Research led by Dr Ivor Ebenezer is investigating the neural regulation of appetite, food intake and energy homeostasis. It is well established that leptin is involved in the control of long-term energy homeostasis and we are currently looking at the way in which leptin may act with other gut peptides, such as cholecystokinin (CCK), to orchestrate short-term satiety. In addition, we are examining the function of central GABA-B receptors and the regulation of short-term food intake and long term energy homeostasis. We have shown that GABA acts at central GABA-B receptors to play a physiological role in the regulation (initiation) of food intake.

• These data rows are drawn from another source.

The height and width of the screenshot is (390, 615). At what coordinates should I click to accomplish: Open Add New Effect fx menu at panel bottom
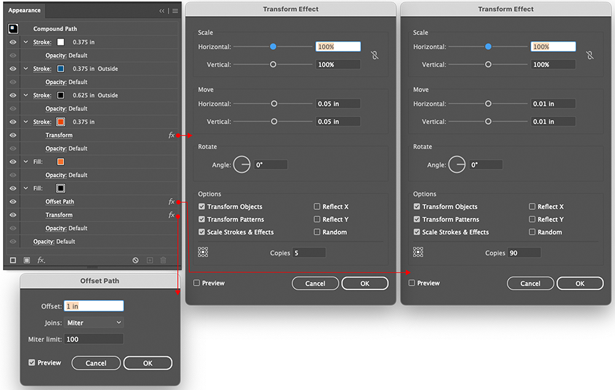(41, 260)
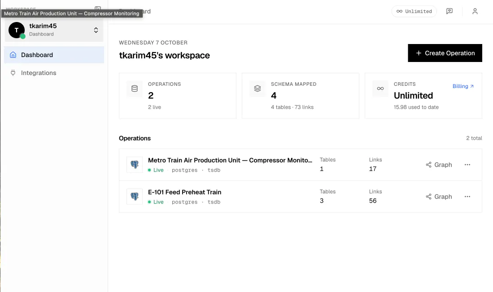The width and height of the screenshot is (493, 292).
Task: Click the tkarim45 avatar in sidebar
Action: point(17,30)
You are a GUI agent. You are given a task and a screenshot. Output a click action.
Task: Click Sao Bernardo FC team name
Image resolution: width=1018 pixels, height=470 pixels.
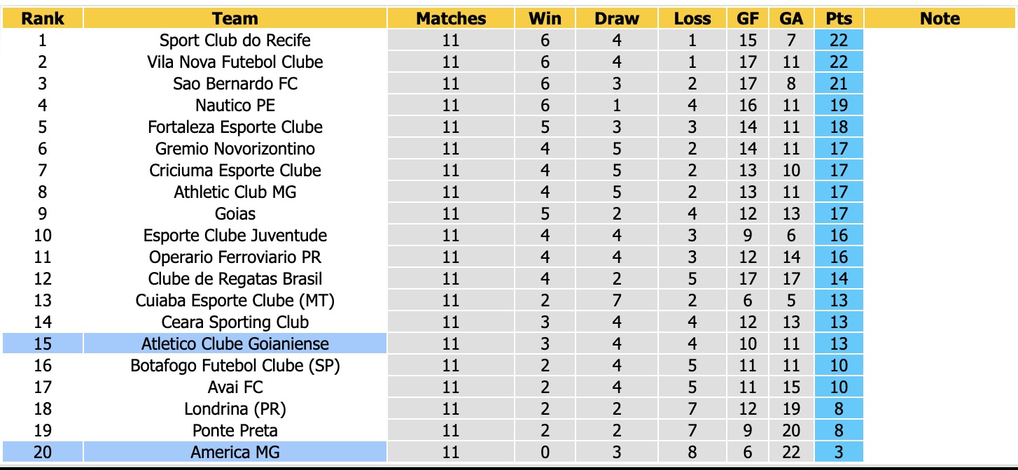coord(235,84)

As part of the European Union Inter Reg TransChannel Neuroscience Network (TC2N), we are collaborating with Professor Sergueï O. Fetissov and his colleagues at Institute for Research and Innovation in Biomedicine (IRIB) (Rouen University, France) on the role of GABA in the regulation of feeding and the role that auto-antibodies generated to gut bacteria may play in the genesis of obesity. We are also investigating the underlying mechanisms involved in 5-hydroxytryptamine (serotonin) mediated control of short-term food intake and body weight, understanding the neural mechanisms involved in the control of fluid intake, and developing methods to assess potential antidepressant activity in novel pharmacological compounds.
The Bladder Disease group, led by Dr John S. Young, is investigating highly prevalent but poorly treated pathologies of the urinary bladder. In studying the origins and progression of disease, their aim is to highlight new targets for improved management of otherwise debilitating symptoms. Previous research elucidated a signal transduction pathway responsible for our perception of bladder fullness; identifying new targets for modulating this pathway that will ultimately lead to better management of urinary urgency. We have also studied the origins and spread of communication within the bladder wall, and how mechanisms are affected in disease; an essential first step to treating detrusor overactivity. Building on these studies, we have been developing novel, cheap, non-invasive techniques to diagnose disease at an earlier stage than current diagnostic methods allow. This is highly pertinent given that the diagnosis of many bladder pathologies is either imprecise (questionnaires of urinary symptoms) or expensive and invasive (assessment of bladder function; inspection of the bladder’s lining). We hope that the means to more easily monitor bladder health will enable appropriate treatment at an earlier stage thus reducing the impact of bladder diseases on the many millions of sufferers.